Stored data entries
──────────
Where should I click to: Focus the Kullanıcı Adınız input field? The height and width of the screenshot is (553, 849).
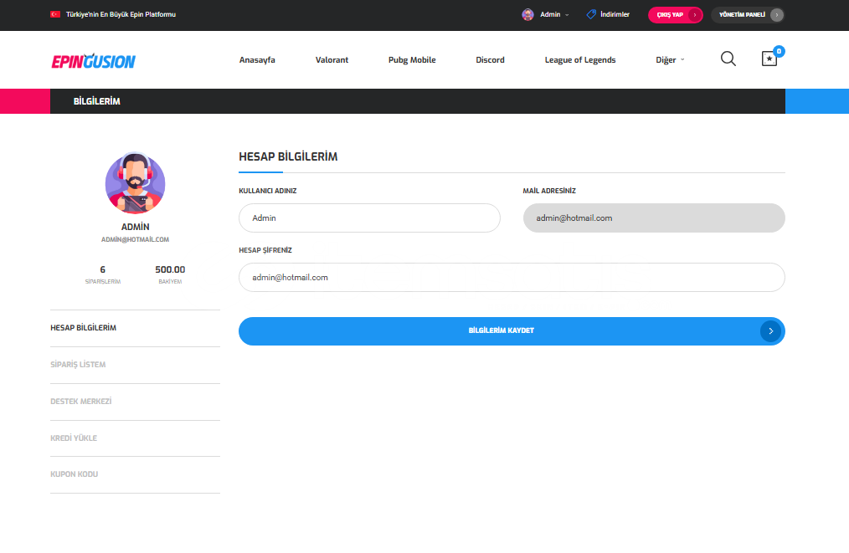point(369,218)
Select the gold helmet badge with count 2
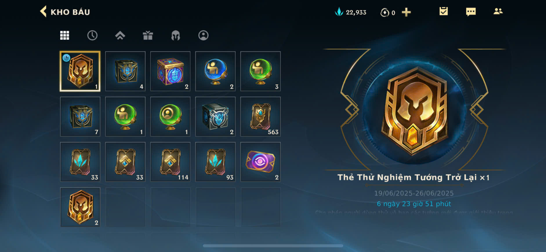 coord(80,207)
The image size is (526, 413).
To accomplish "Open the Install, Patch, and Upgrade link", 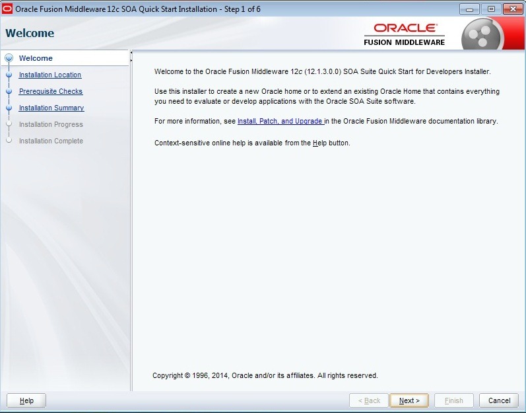I will [280, 122].
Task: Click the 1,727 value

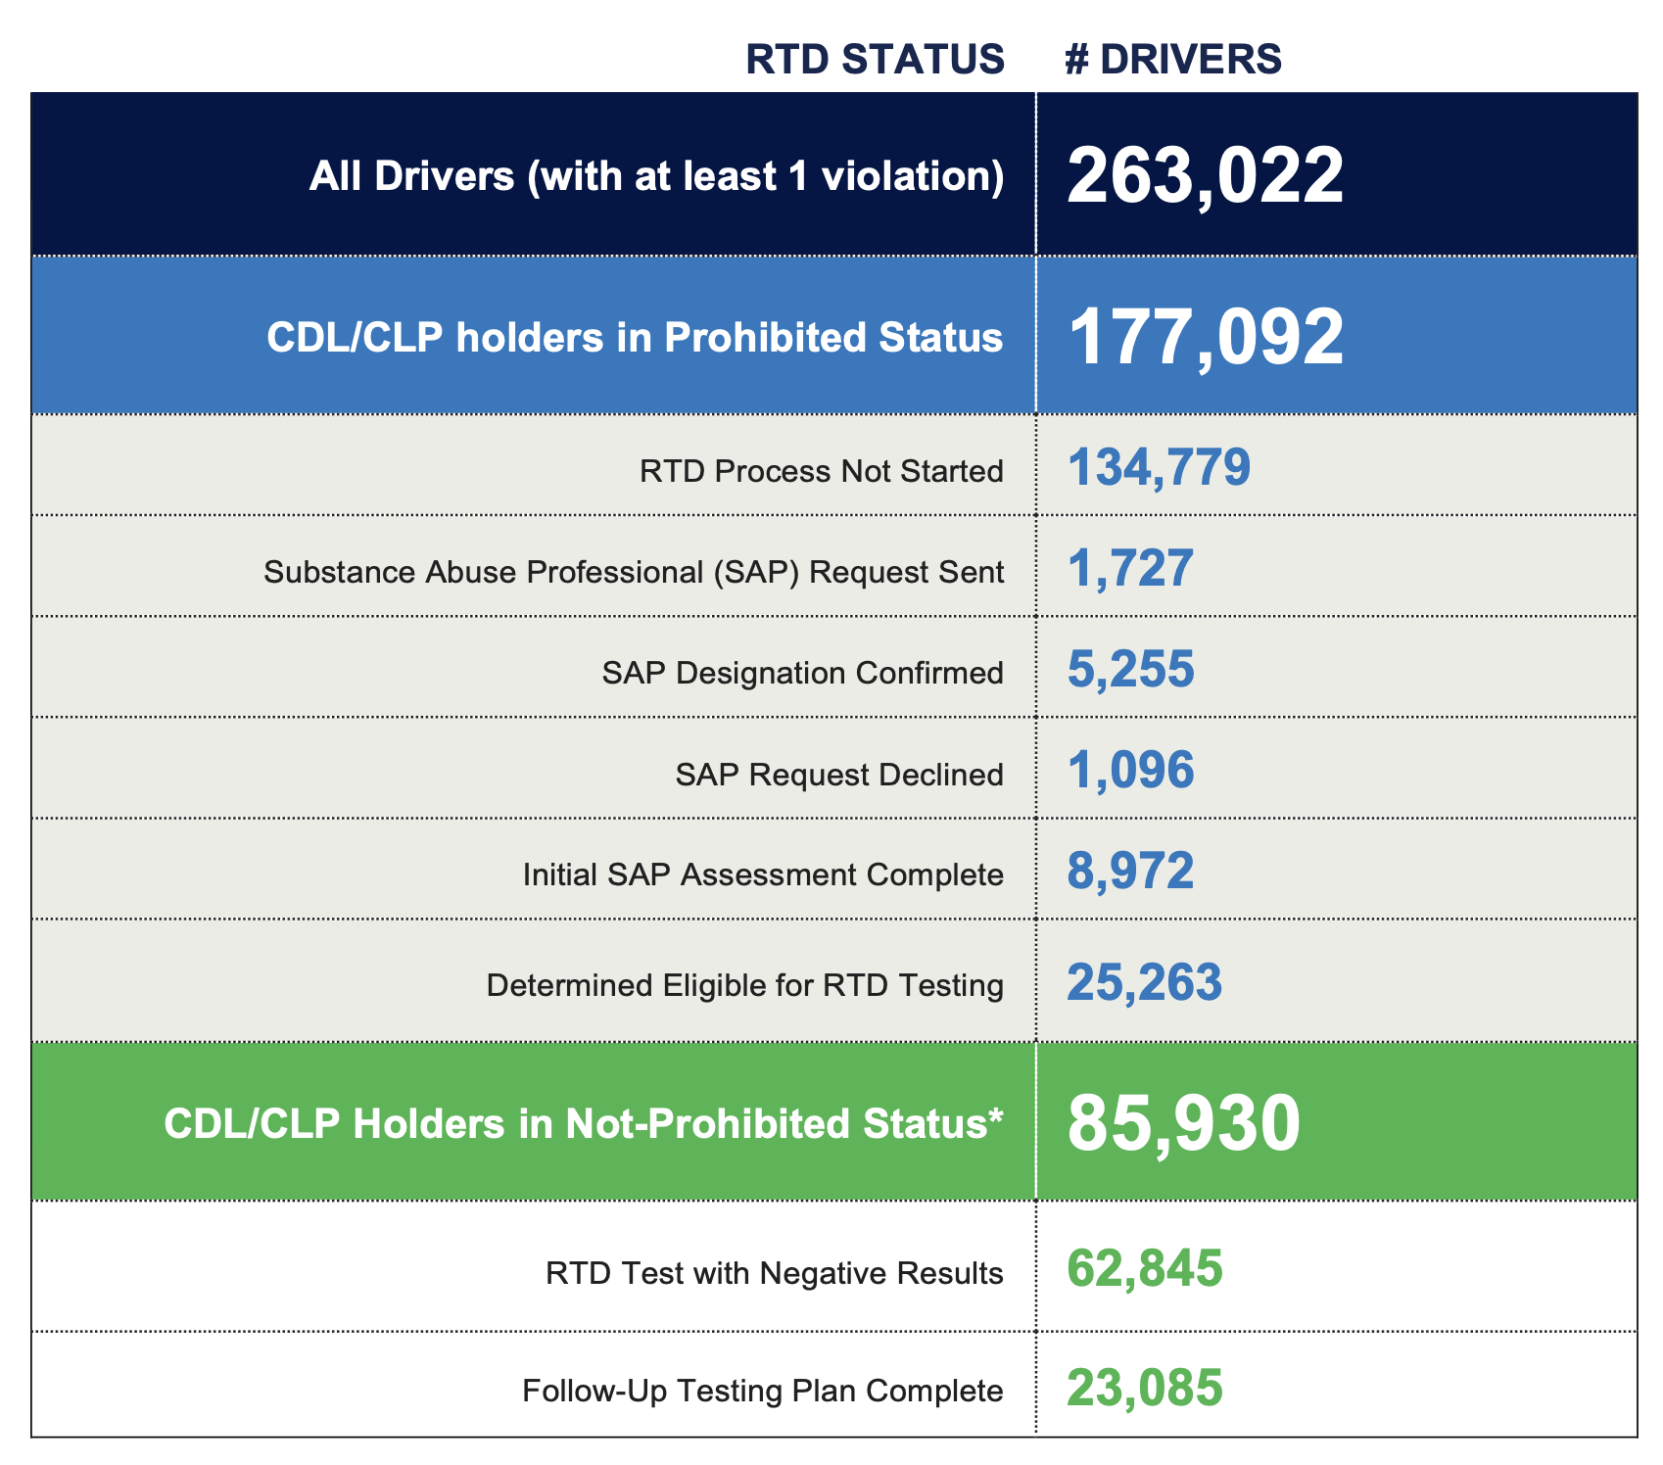Action: (1130, 568)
──────────
Exercise goal: Give again, exactly, the lines from the start of the data through the one holding "The image size is (526, 413)."; omit the pictures.

Answer to this exercise:
Where should I click to: Focus the Kullanıcı Adınız input field? The height and width of the screenshot is (553, 849).
point(369,218)
Select the gold helmet badge with count 2
 coord(80,207)
The image size is (526, 413).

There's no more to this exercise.